なぜなら、彼らにとってペットとは癒しや幸福感を与えてくれる存在だったからです。

負のイメージの病気や死というものを直視できません。

そこで、現実逃避をしてしまい、愛していたペットを捨てるという暴挙に出てしまいます。

愛しているからこそ、その存在が不幸に苦しむ姿を見ていられないのかもしれません。

年をとってしまったから

ペットの存在に、癒しや幸福といったキラキラした部分のみを求める飼い主が犬を捨ててしまう理由の一つではないでしょうか。

人と同じように、ペットも年をとるのは当たり前のことです。

誰しもずっと若さを保つことなど出来ません。

しかし、理不尽にもペットにそれを望む人は多く、毛並みや歯、眼や耳が衰えていくことが悪に感じるのでしょうか。

以前のように歩けなくなった、走れなくなったという理由で捨ててしまうようです。

他の種類の犬が欲しくなった

多くの方がご存知のように、毎年ファッションには流行があります。

車にも、かばんにも流行り廃りがあり、みんなが一斉に流行のものを追いかける傾向が強い現代日本です。

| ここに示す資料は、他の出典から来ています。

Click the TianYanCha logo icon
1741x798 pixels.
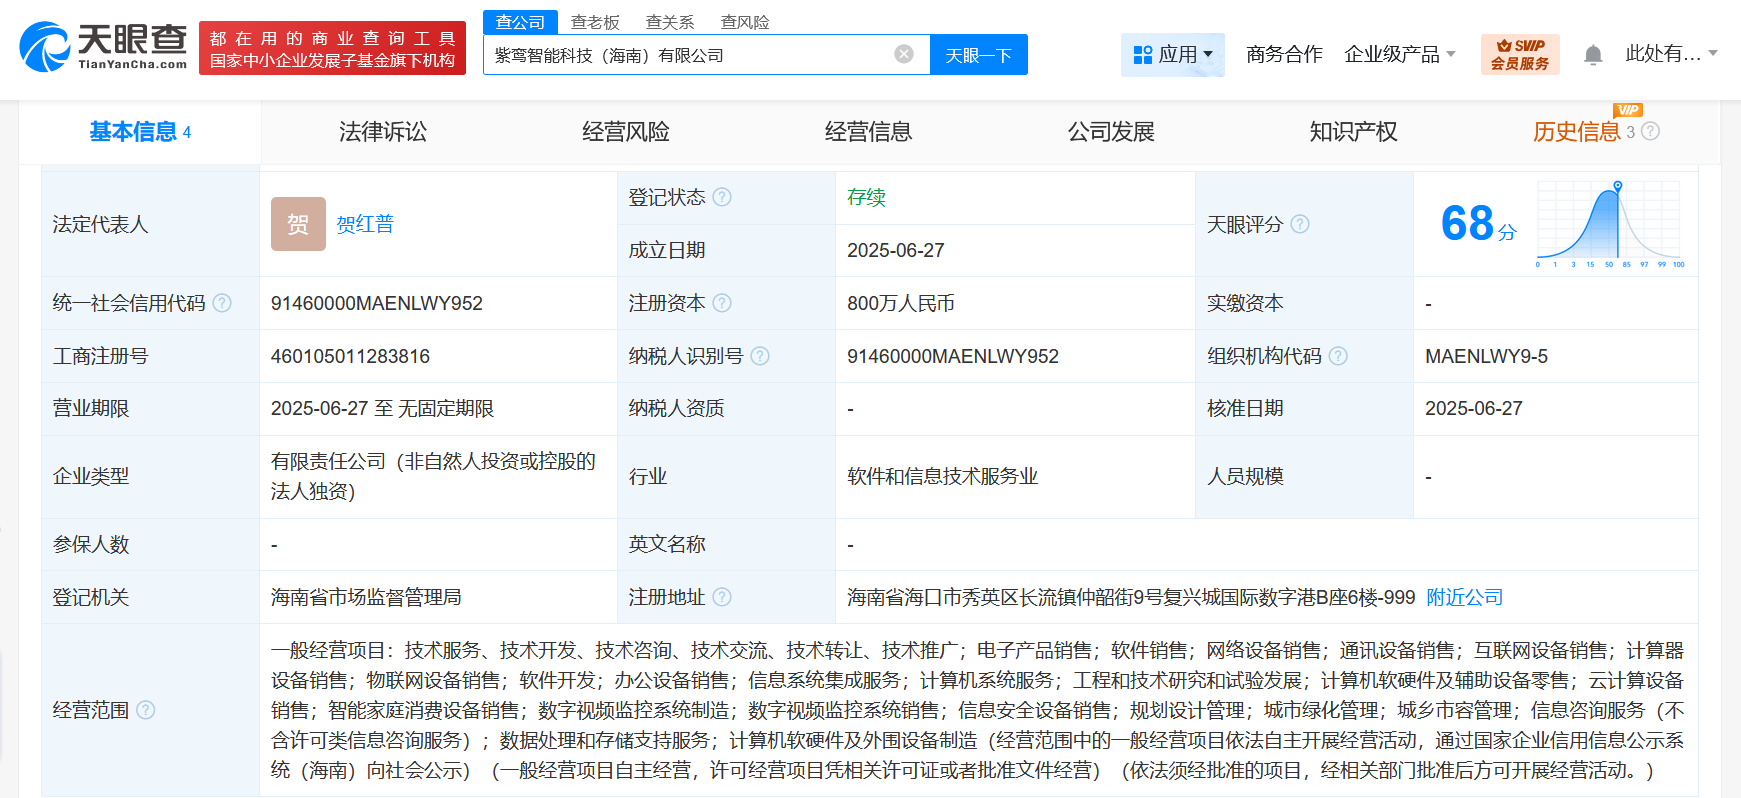tap(46, 47)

そのような中で、なんとかけがえのない命ある存在のペットにも流行りがあります。

愛らしいチワワのCMが流行れば、町のペットショップのショーウィンドーは一斉に「チワワ」一色になります。

しかし、多くの大人が知っているはずです。

小熊のような姿が愛らしい「トイプードル」が流行ったこともあれば、胴長短足で愛嬌のある「ダックスフント」が流行った過去があったことを。

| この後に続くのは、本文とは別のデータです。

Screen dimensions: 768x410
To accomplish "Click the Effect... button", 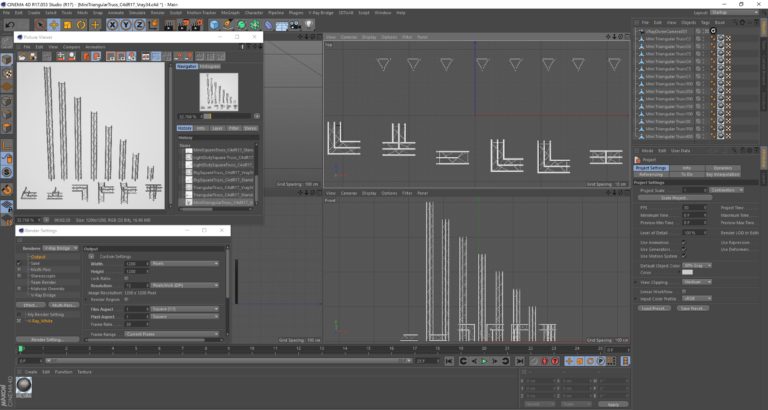I will [34, 305].
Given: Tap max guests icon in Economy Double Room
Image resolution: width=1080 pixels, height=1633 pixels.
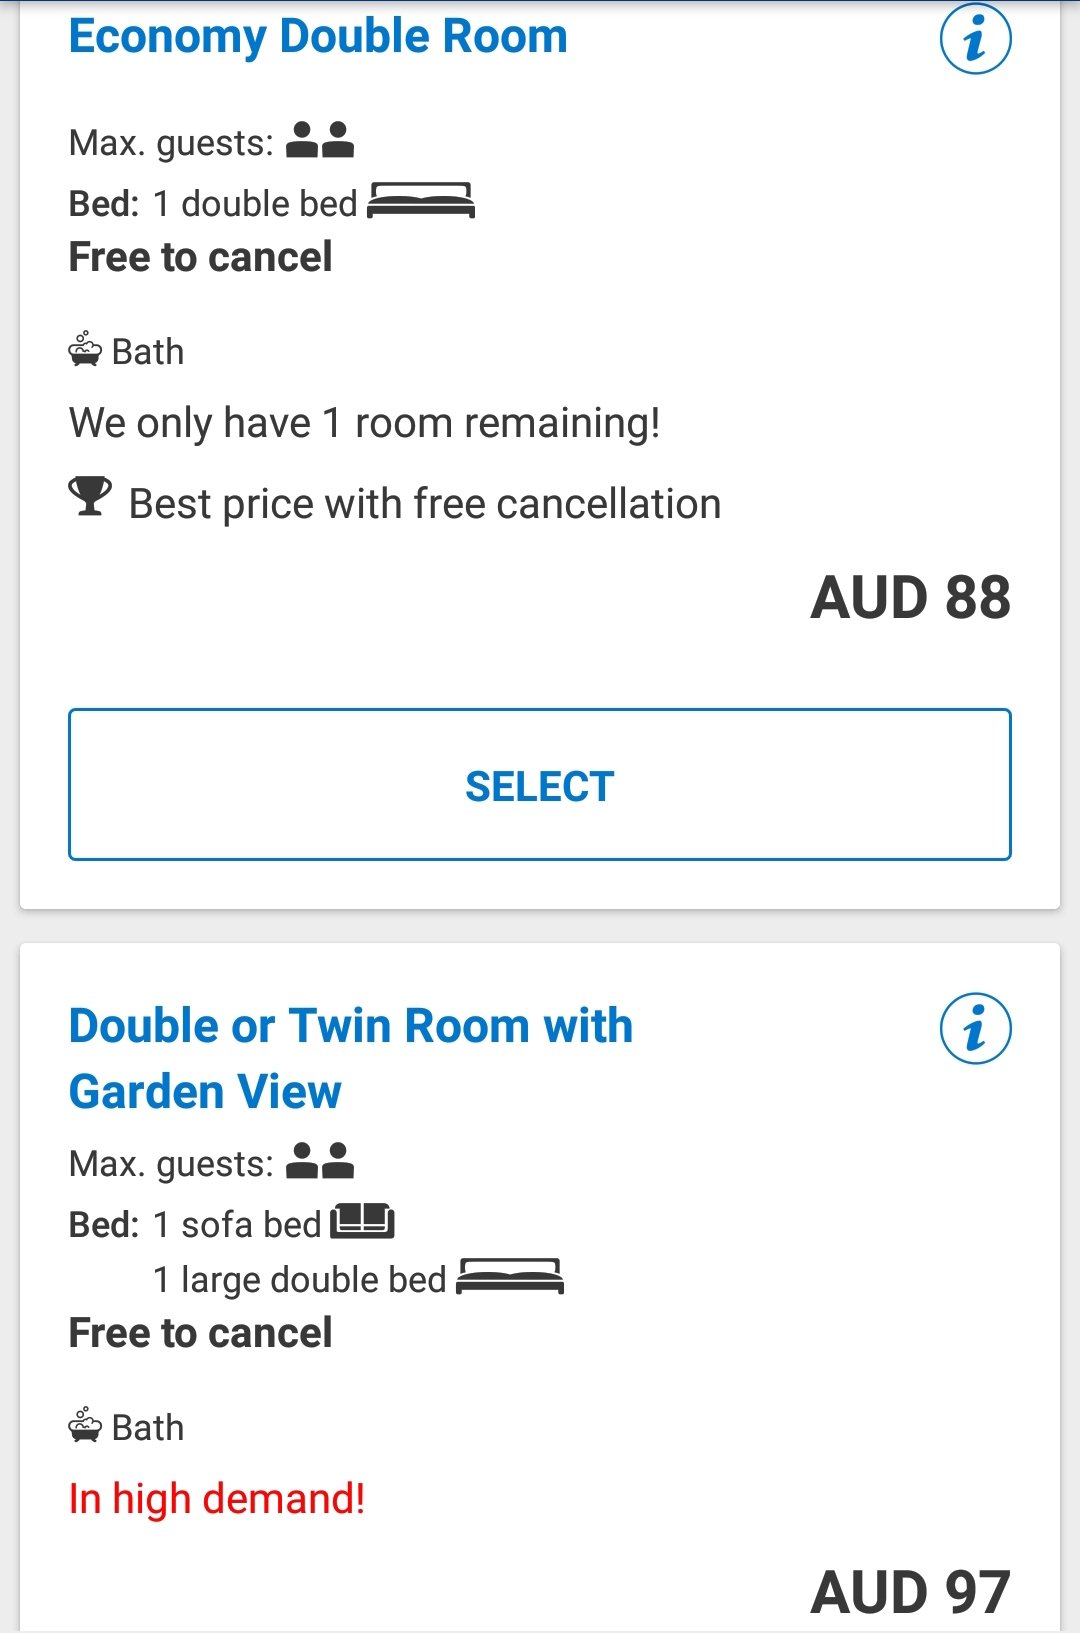Looking at the screenshot, I should pyautogui.click(x=320, y=140).
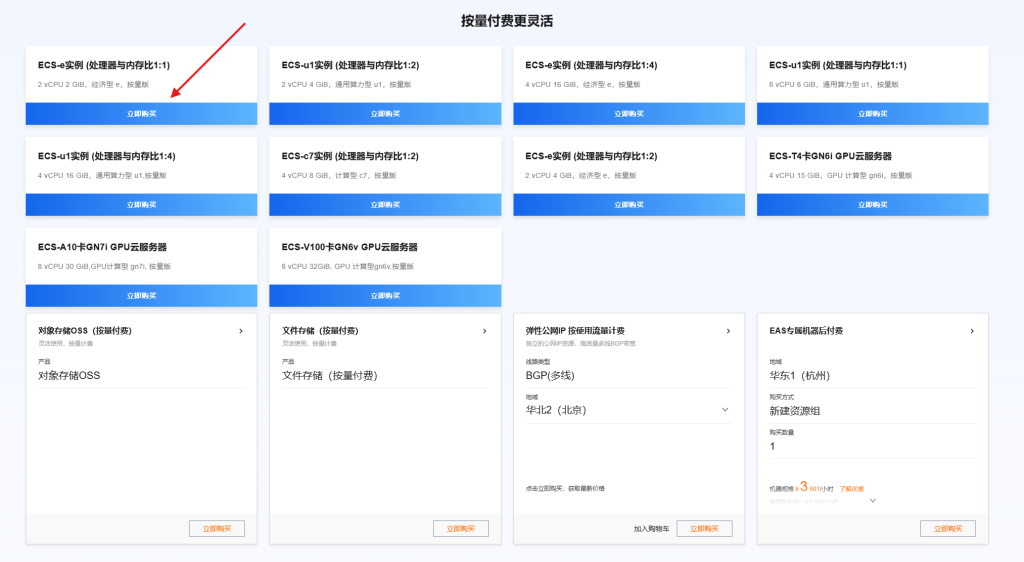
Task: Click the arrow icon on 文件存储 card header
Action: click(485, 331)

更に遡れば大型犬ブームで「シベリアンハスキー」や「ゴールデンレトリバー」を飼っていた家庭が多くあったことを。

何故、たった数年でこんなに流行の犬種が変わるのでしょうか。

考えたくはありませんが、洋服のようにペットにおいても流行を追いかけている人が多くいます。

流行の去った洋服をあっさり捨てるように、ペットたちも捨てているのです。

そして、最先端のはやりのペットをまた手に入れるという負の連鎖の出来上がりです。

世話が億劫になったから

ペットは生き物です。

食事も食べれば排尿、排便もします。

また、当然ですが病気にもなり、機嫌も良かったり悪かったりします。

毎日散歩にも出かけなければなりません。

犬は、自分のことを全て自分でするのは不可能なので、飼い主に頼るしかないのが実情です。

しかし、頼み綱の飼い主が病に倒れたり、事故にあってしまったりした場合はどうでしょうか。

飼い主は自分の身の回りのことすら行えなくなってしまいます。

そんな時にとても犬の世話までは、手が回らないでしょう。

そうして、捨てられてしまう犬も多くいるのではないでしょうか。

ペットも命ある存在

ペットとは命ある存在です。

命あるものがショーウィンドーに並び、お金で売買されているのがペットショップです。

その後愛情を持って、命あるものとしてペットが最後の時を迎える時まで責任を持って育てる自信の在る人のみが本来購入しても良いでしょう。

しかし、現実はそうはいきません。

命を買った責任、命を育てる責任、命の終わりを見届ける責任をもう一度見直し、考えて欲しいところですね。